The specifications should read out very clearly in plain English, which makes the code look very different from what we do for our units. For instance we use underscore (_) as space in type names, variable names and the specification delegates. We also want to keep things as one-liners, so your Establish, Because and It statements should preferably be on one line. There are some cases were this does not make any sense, when you need to verify more complex scenarios.
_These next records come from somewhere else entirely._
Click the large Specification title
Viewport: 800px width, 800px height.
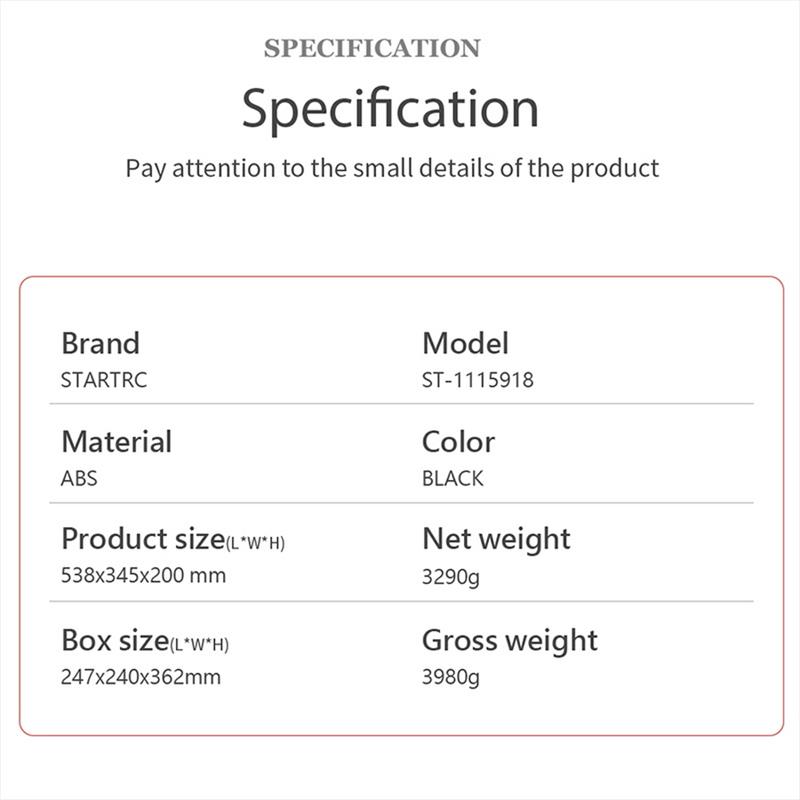pos(390,109)
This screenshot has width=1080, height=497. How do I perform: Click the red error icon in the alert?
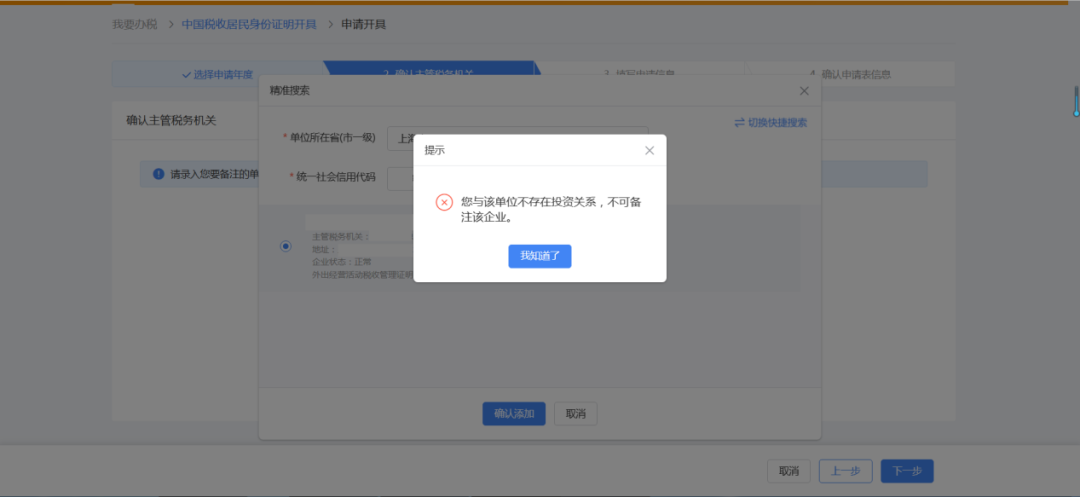click(x=444, y=202)
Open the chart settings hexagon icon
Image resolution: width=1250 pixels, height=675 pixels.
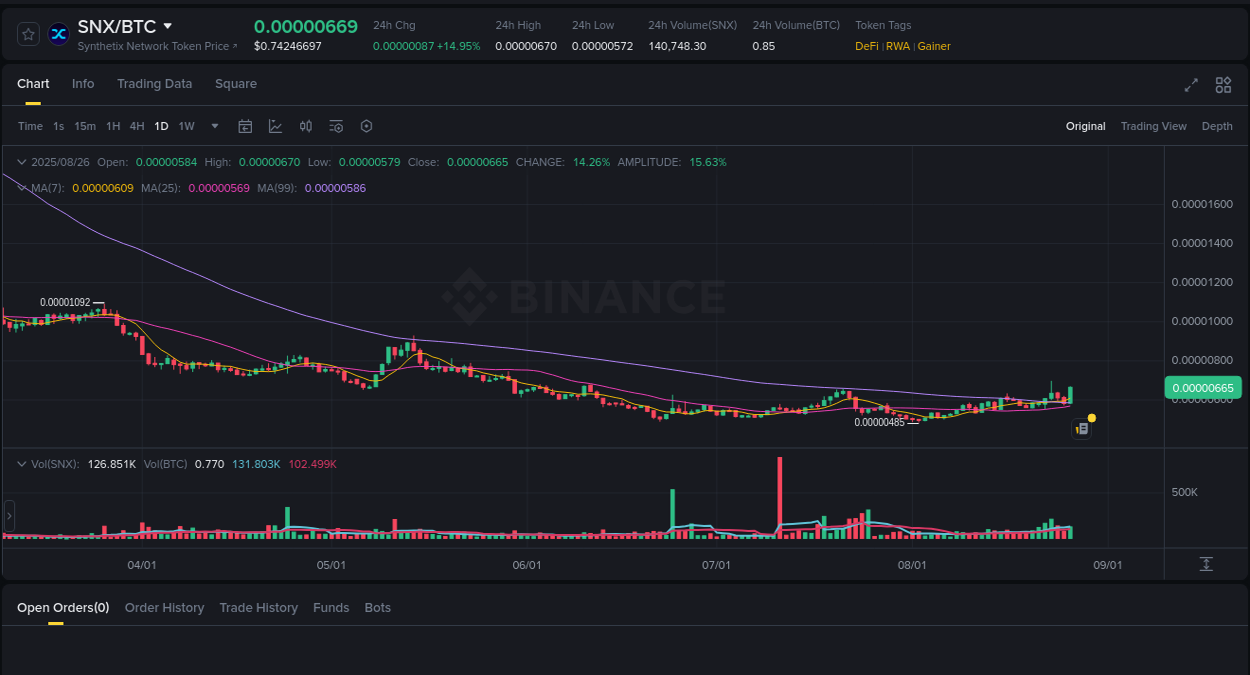[x=366, y=126]
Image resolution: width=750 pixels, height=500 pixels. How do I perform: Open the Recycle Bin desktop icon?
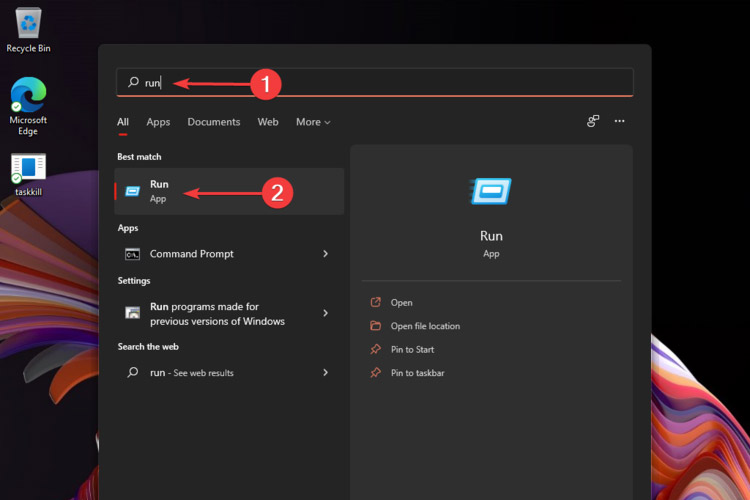[x=28, y=24]
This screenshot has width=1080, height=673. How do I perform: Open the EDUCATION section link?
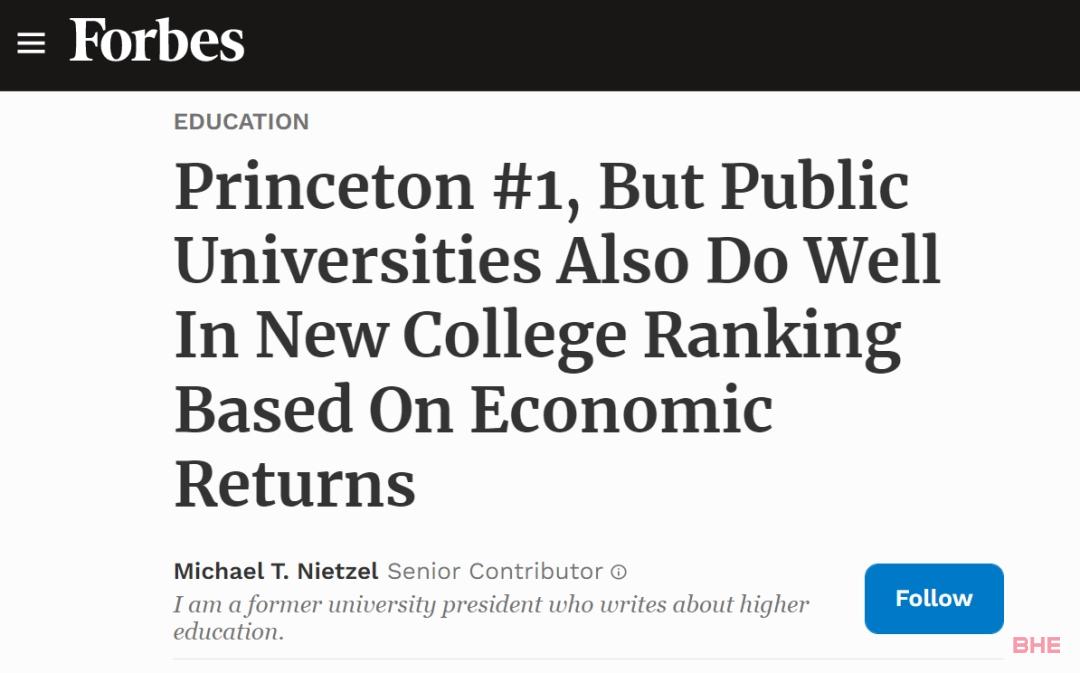point(241,122)
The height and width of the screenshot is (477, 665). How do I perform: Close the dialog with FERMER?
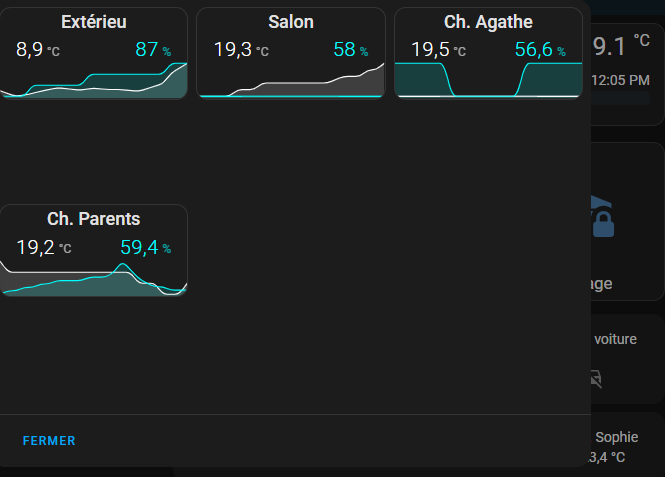pyautogui.click(x=49, y=440)
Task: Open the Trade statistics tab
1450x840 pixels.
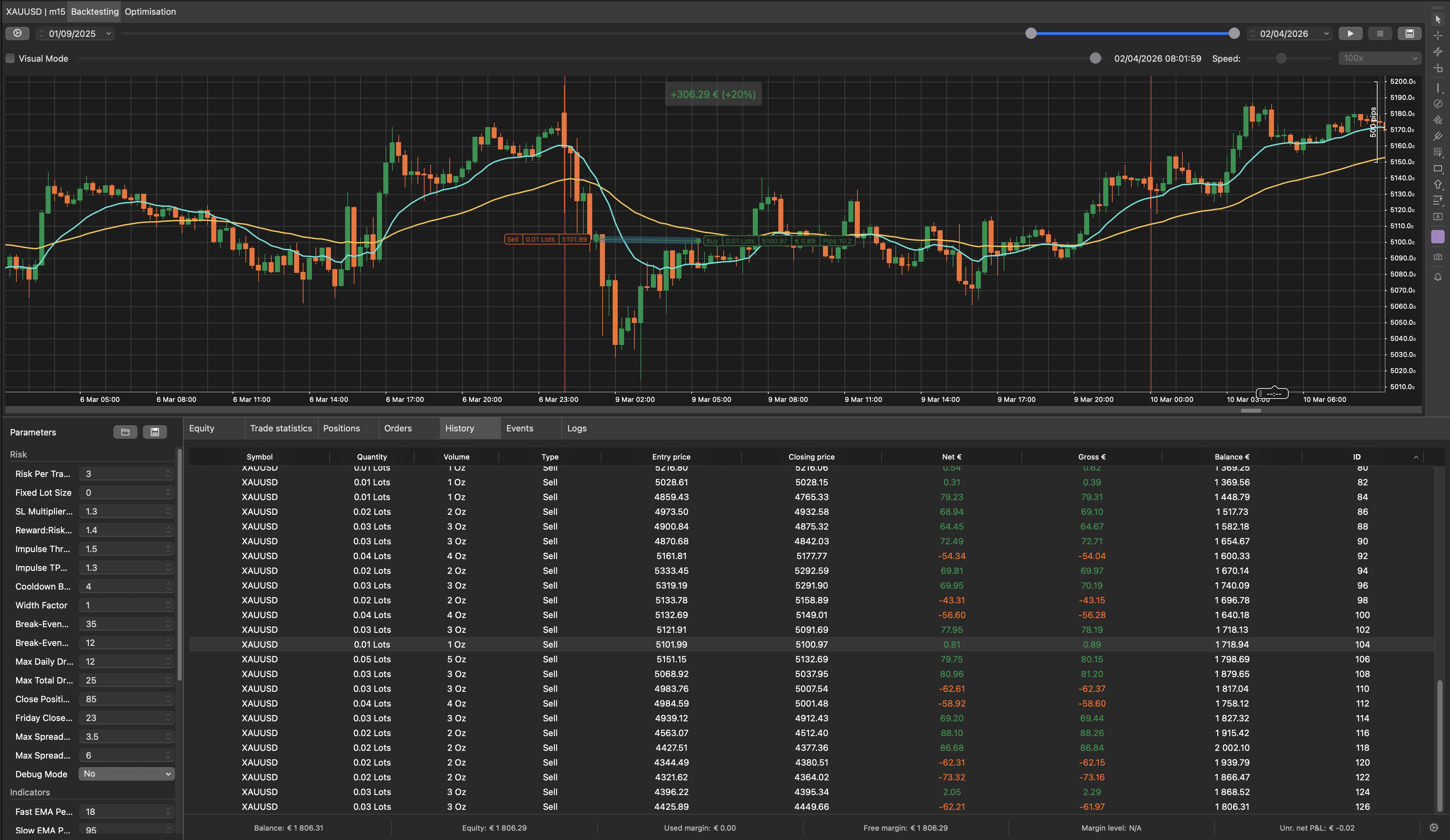Action: 281,428
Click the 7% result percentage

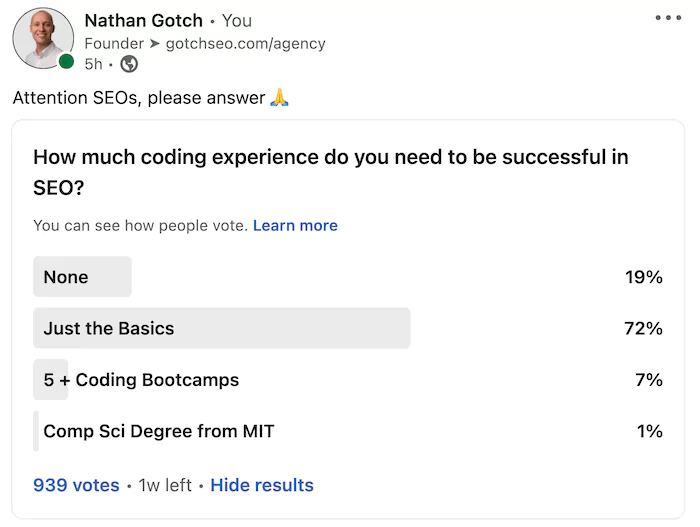[648, 380]
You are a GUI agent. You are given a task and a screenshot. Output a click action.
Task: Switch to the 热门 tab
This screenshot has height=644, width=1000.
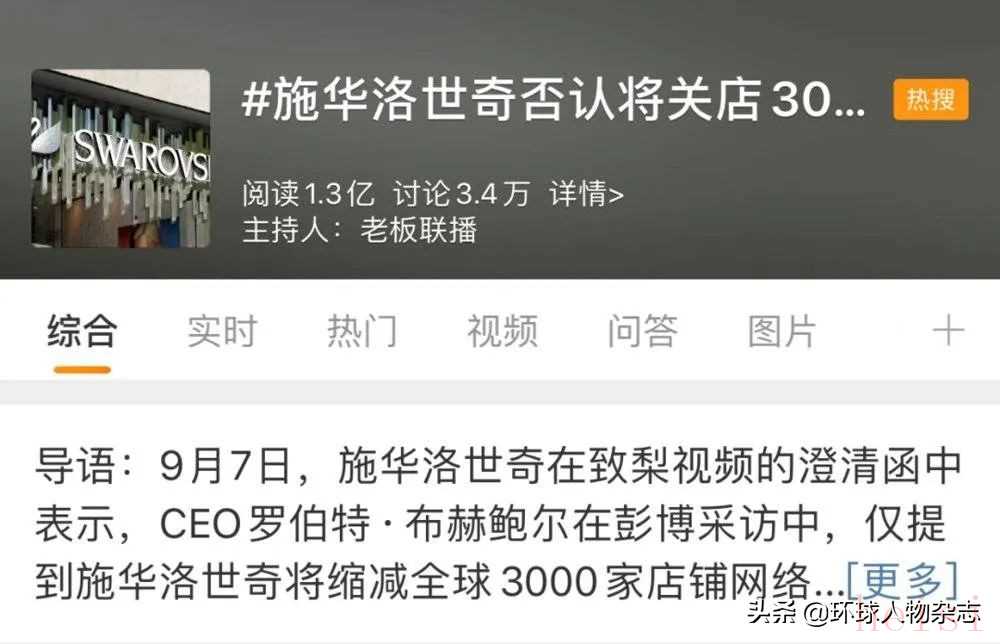click(362, 331)
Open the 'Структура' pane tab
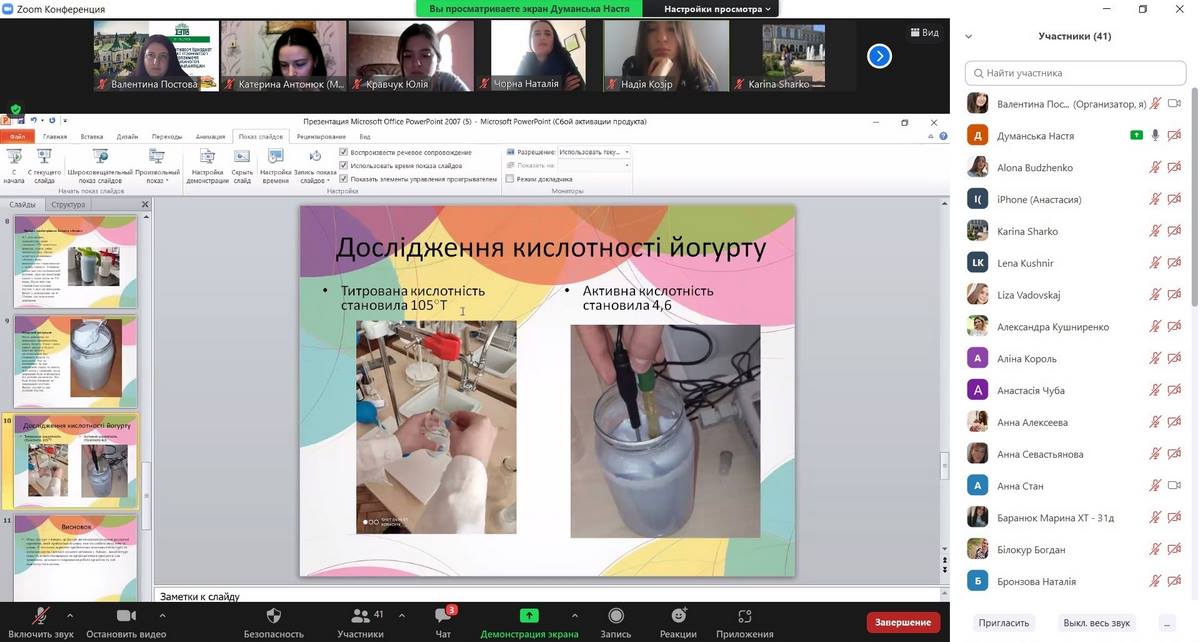The height and width of the screenshot is (642, 1200). tap(69, 204)
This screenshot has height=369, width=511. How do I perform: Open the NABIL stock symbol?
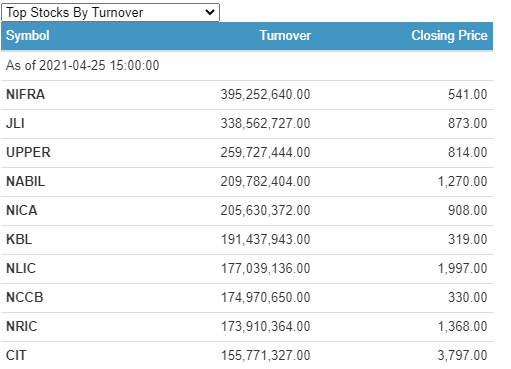point(25,181)
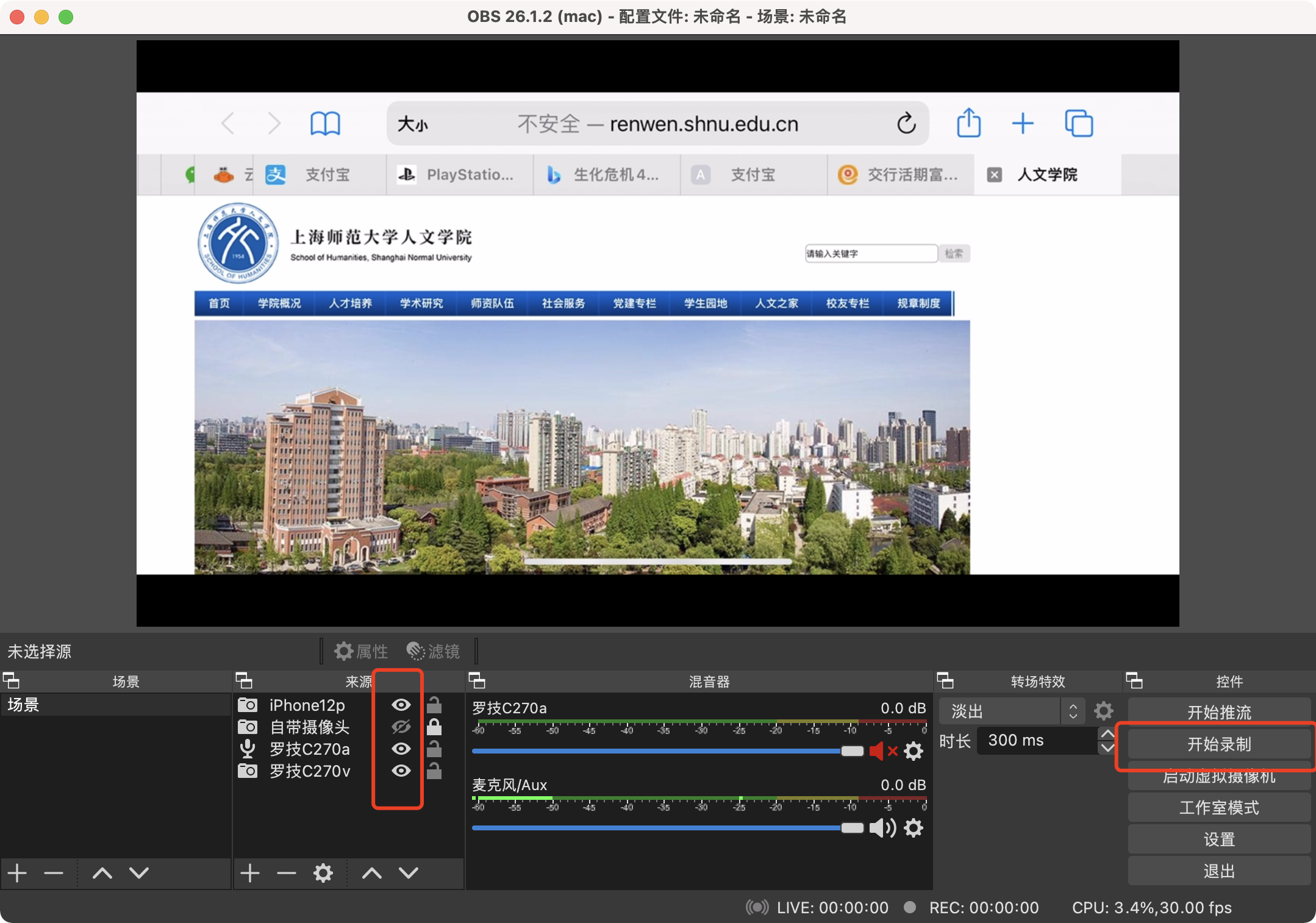Add a new source with plus icon
The image size is (1316, 923).
tap(250, 873)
This also means that an It statement should be one assert. Moq is used for for handling mocking / faking of objects.

5.3.8 - Copyright header

Learn about the requirements of copyright headers in code files

Code files

All code files MUST to have the following copyright header, this includes even automated test files for all languages. The format needs to adhere to the following.

// Copyright (c) Dolittle. All rights reserved.
// Licensed under the MIT license. See LICENSE file in the project root for full license information.

For XML based languages, this would look like:

<!-- Copyright (c) Dolittle.  All Rights Reserved.  Licensed under the MIT License. See LICENSE file in the project root for full license information. -->

Other languages might have other ways to represents comments, for instance bash/shell scripts or similar:

# Copyright (c) Dolittle. All rights reserved.
# Licensed under the MIT license. See LICENSE file in the project root for full license information.